▶ [Task statement]: Exclude the pictures; give every entry again exactly as written.

[Stored data entries]
________________

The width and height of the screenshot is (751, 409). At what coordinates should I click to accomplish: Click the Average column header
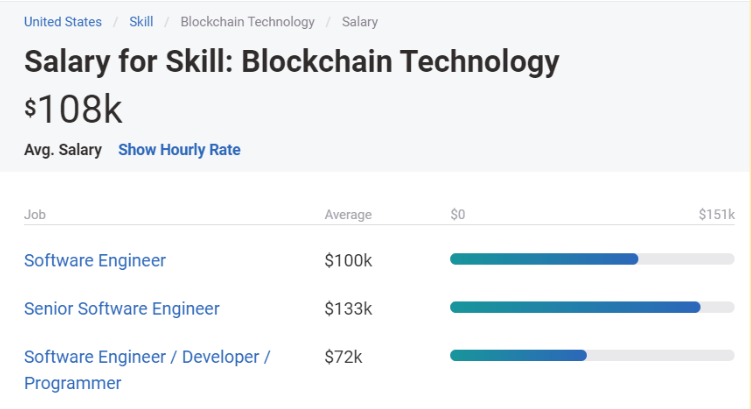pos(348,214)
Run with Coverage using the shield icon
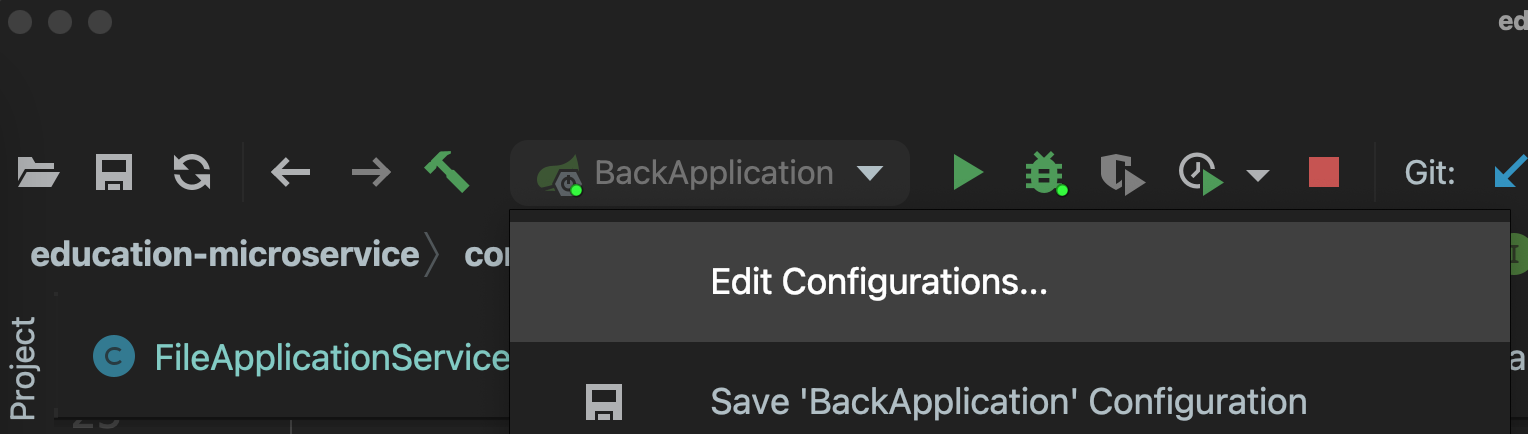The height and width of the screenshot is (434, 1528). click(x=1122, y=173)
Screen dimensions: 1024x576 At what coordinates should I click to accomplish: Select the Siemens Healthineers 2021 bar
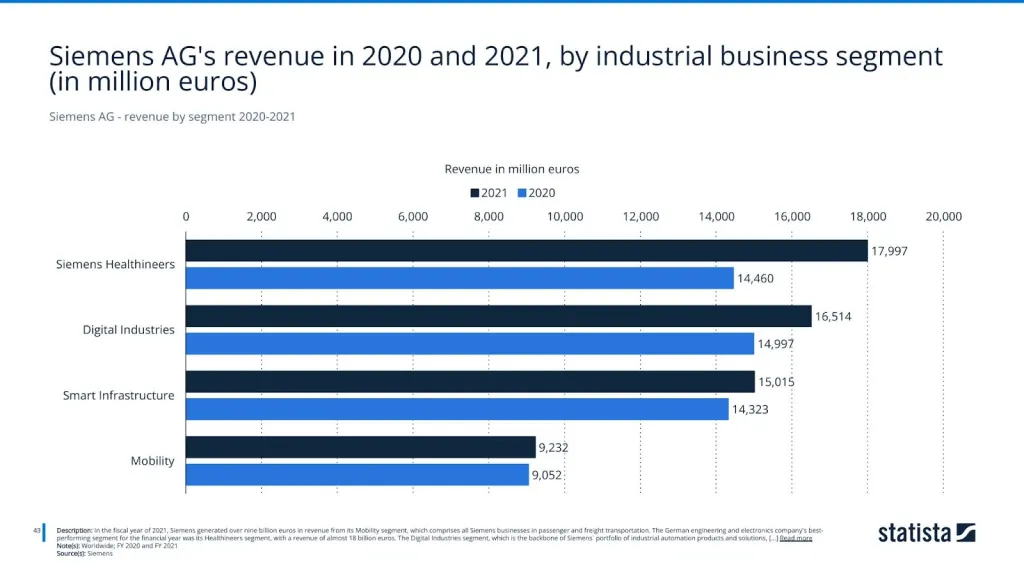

________________

▶ [Written solution]:
The width and height of the screenshot is (751, 409). At what coordinates should I click to accomplish: Click the Average column header
pos(348,214)
Run with Coverage using the shield icon
The height and width of the screenshot is (434, 1528). click(x=1122, y=173)
Screen dimensions: 1024x576 At what coordinates should I click to accomplish: Select the Siemens Healthineers 2021 bar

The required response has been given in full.